In the train that afternoon I thought that Grace had stepped out of an aircraft, and changed everything. That’s what I thought. Conners asked me what she was like. I told him, ‘I don’t know. You turn your back, and when you look again she’s become someone else.’
‘I know what you mean, but I’m not going to complain.’
‘Neither am I,’ Fergal said. ‘Gift horse.’ There was something about the way he said it that made me wonder if he was even less experienced with women than I was.
I said, ‘Maybe she’s her own woman.’
Conners winced, and looked at me as if I had gone mad, then turned away and lit up without offering them round.
I know a little about architecture because the art teacher at my grammar school in Surrey found a few lessons spare at the end of my last term, and gave us a quick gallop through the history of architecture. It meant that I could name shapes, and Crifton Park House is Palladian. The drive to it started in the village. As you burst out of the trees and into the light you found the house in front and slightly below you, doglegged about another half mile further on. It was a two-storeyed mansion as big as an aircraft carrier. I could have fitted my parent’s old three-bedroomed semi into the portico alone. Fergal steered for that: Conroy was on the pillion, and I occupied the sidecar. Fergal wasn’t terribly good at motorbikes, but he was better than either of us.
When he pulled up, with a slither that took a stripe a foot deep out of their gravel, he spoke for us all. ‘Strewth. Fuckingham Palace! Are we at the right place?’

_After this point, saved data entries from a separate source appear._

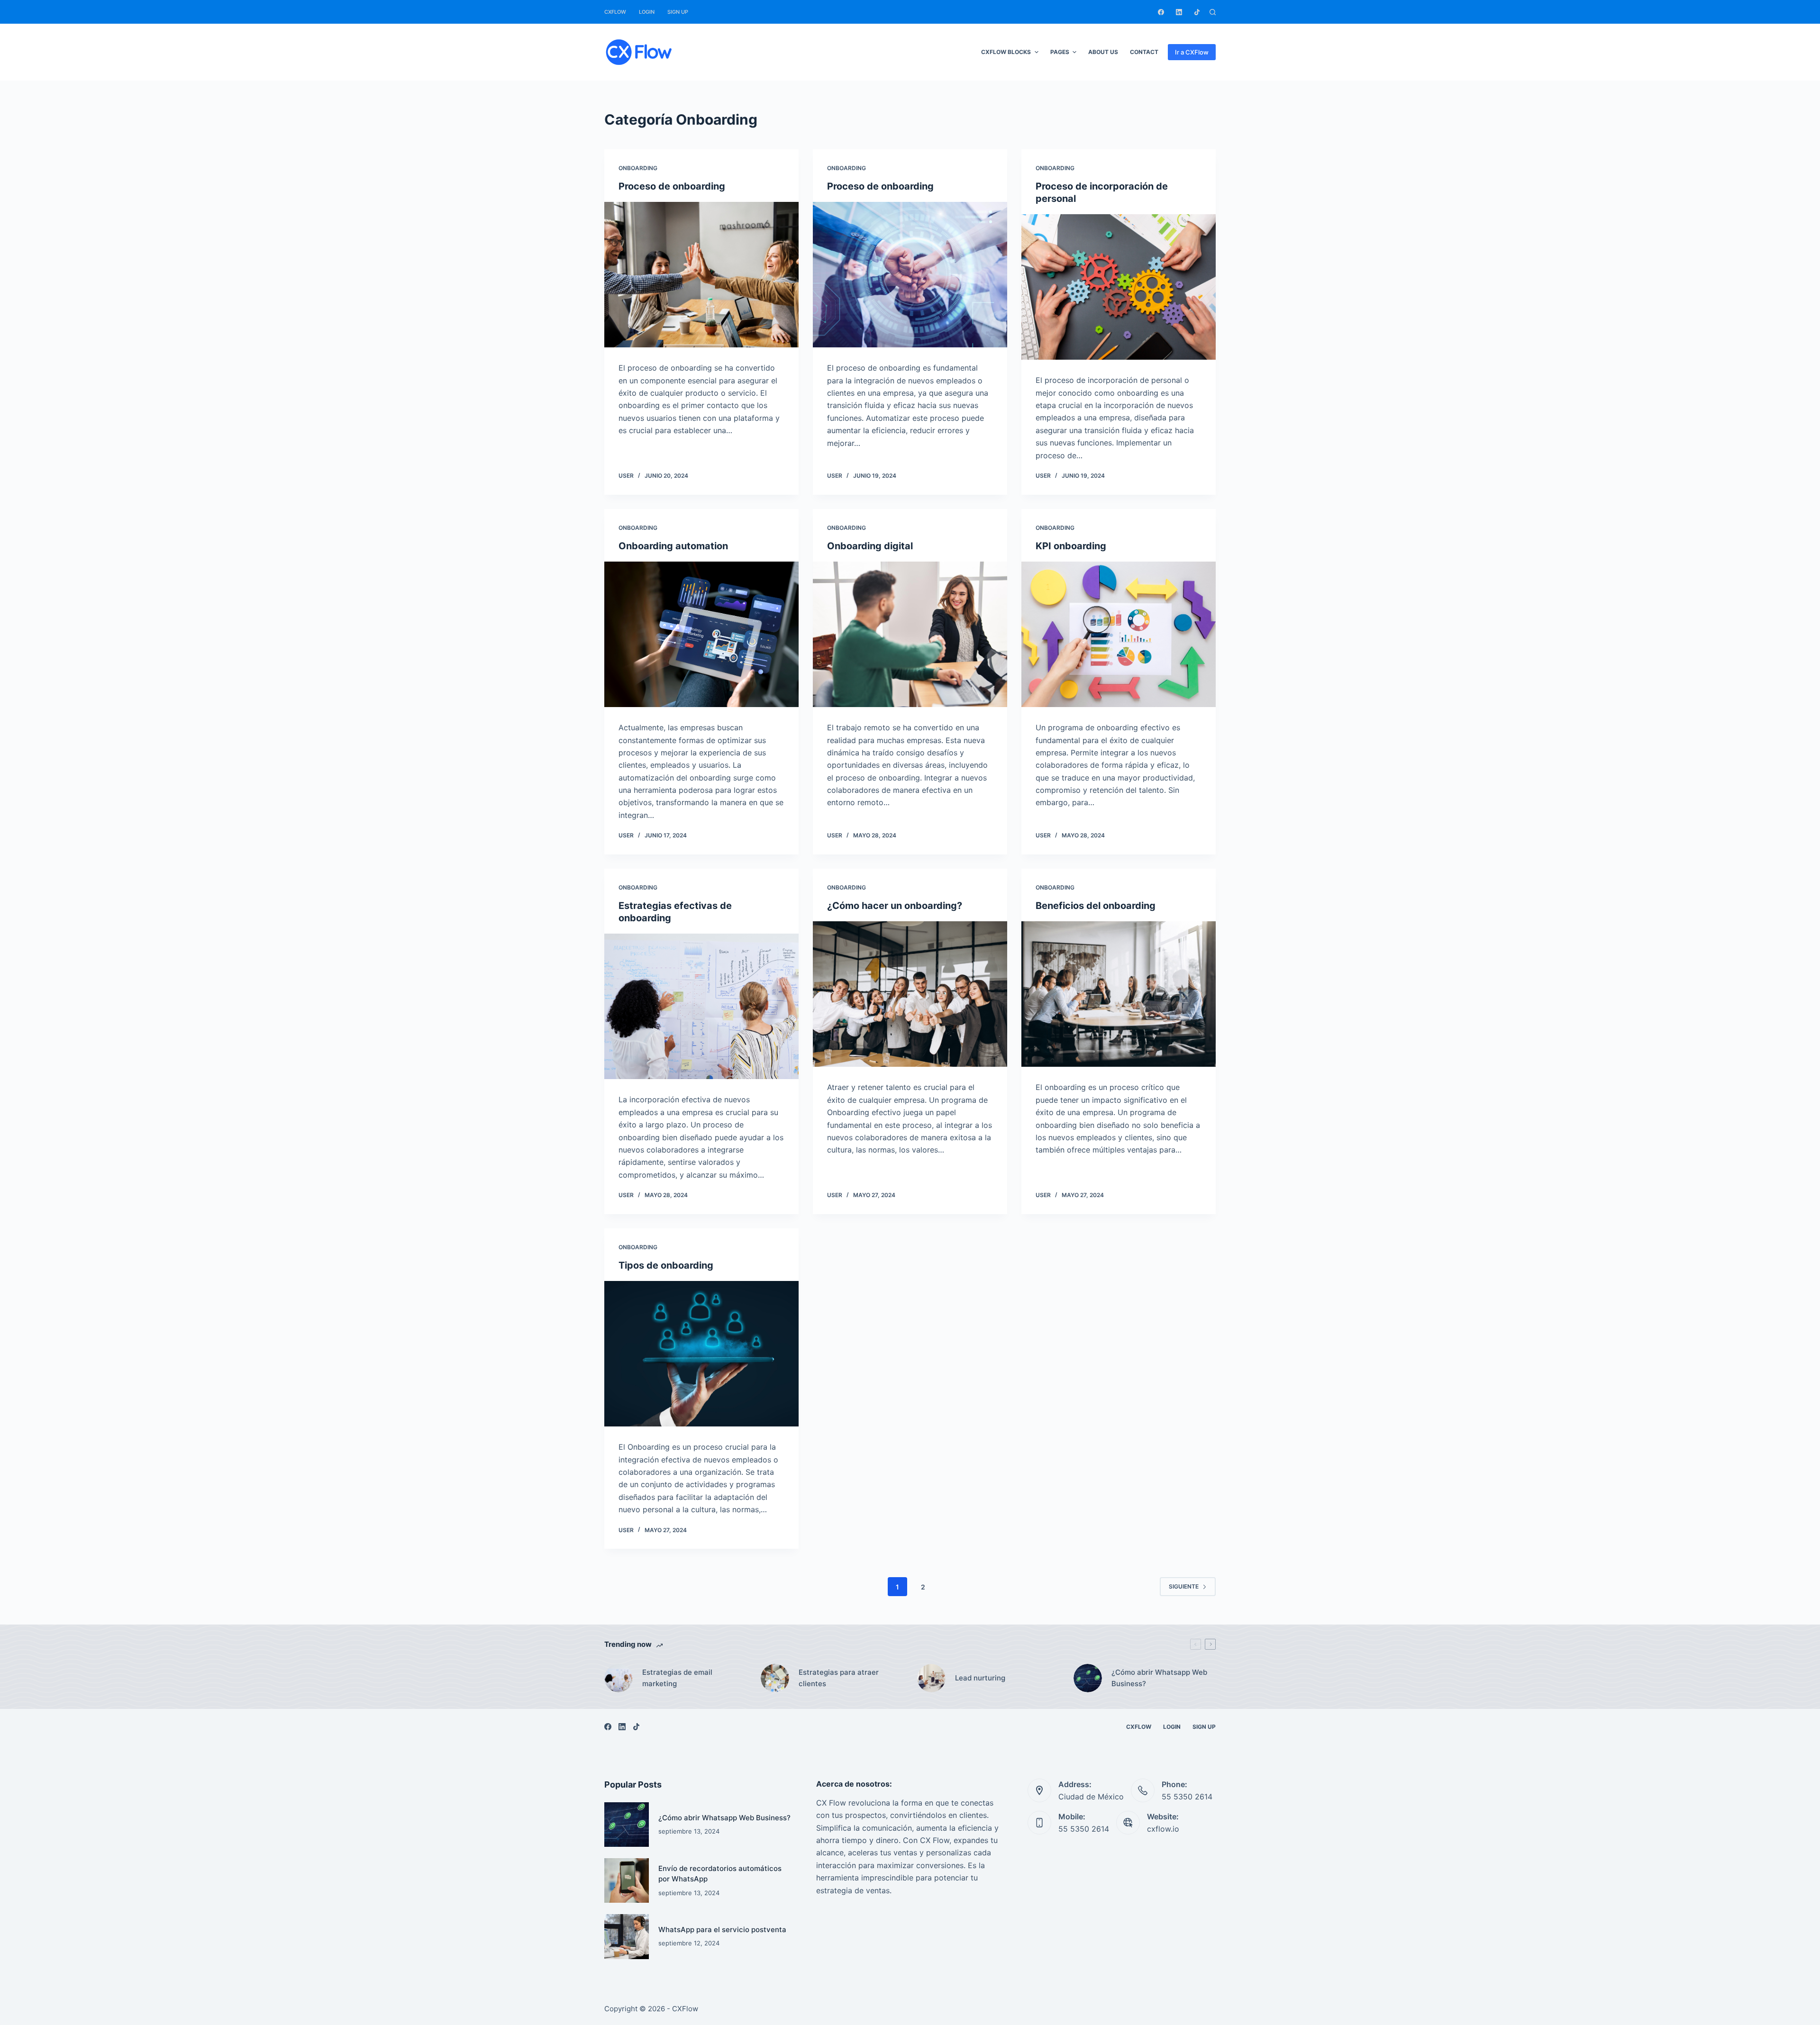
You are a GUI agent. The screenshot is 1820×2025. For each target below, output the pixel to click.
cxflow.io (1163, 1829)
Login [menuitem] (647, 12)
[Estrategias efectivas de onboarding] (701, 1007)
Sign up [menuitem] (677, 12)
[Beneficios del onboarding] (1118, 994)
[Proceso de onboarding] (701, 275)
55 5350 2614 (1187, 1796)
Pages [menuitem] (1059, 51)
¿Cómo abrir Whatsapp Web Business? (724, 1817)
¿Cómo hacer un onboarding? (894, 905)
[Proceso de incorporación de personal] (1118, 287)
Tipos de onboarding (666, 1265)
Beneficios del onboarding (1096, 905)
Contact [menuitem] (1144, 51)
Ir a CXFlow (1192, 52)
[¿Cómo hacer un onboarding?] (910, 994)
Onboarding (638, 168)
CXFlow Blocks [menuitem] (1006, 51)
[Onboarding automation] (701, 635)
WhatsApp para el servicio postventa (722, 1929)
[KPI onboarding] (1118, 635)
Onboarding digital (870, 546)
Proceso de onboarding (672, 186)
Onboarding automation (673, 546)
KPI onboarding (1071, 546)
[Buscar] (1213, 12)
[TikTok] (1197, 12)
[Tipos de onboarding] (701, 1354)
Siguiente (1184, 1586)
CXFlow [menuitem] (615, 12)
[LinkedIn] (1179, 12)
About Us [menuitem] (1103, 51)
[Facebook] (1161, 12)
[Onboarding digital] (910, 635)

A gravel path as wide as a runway, which appeared to surround the house, was dotted with elephant-sized grey urns sitting on plinths. They hosted great trailing falls of geraniums, splashed red. Red is a colour I had come to dislike since joining up.
There was a gardener working at one of them, at the top of a wooden set of steps. I crunched up to him. He looked down and gave me an uncertain smile. He wasn’t badly dressed for a working gardener, partly hidden by a huge leather apron. It was huge, because it fitted him, and he was. He must have had four inches on Grease, which would have made him six five at least, and he was heavy with it. His face was a hunting and shooting brown, and topped with a fringe of white hair, through which his pate climbed. That was brown as well. He carefully wiped his hands against the apron and stepped down. He held one hand out to shake – mine, thinly bandaged fingers and all, disappeared inside it. He bent slightly to meet me. He said, ‘Fuckingham Palace. Very original. I must take that man’s name. He could write some of my speeches for me.’ He scrutinized my battledress trade flash and said, ‘You’re the sparks.’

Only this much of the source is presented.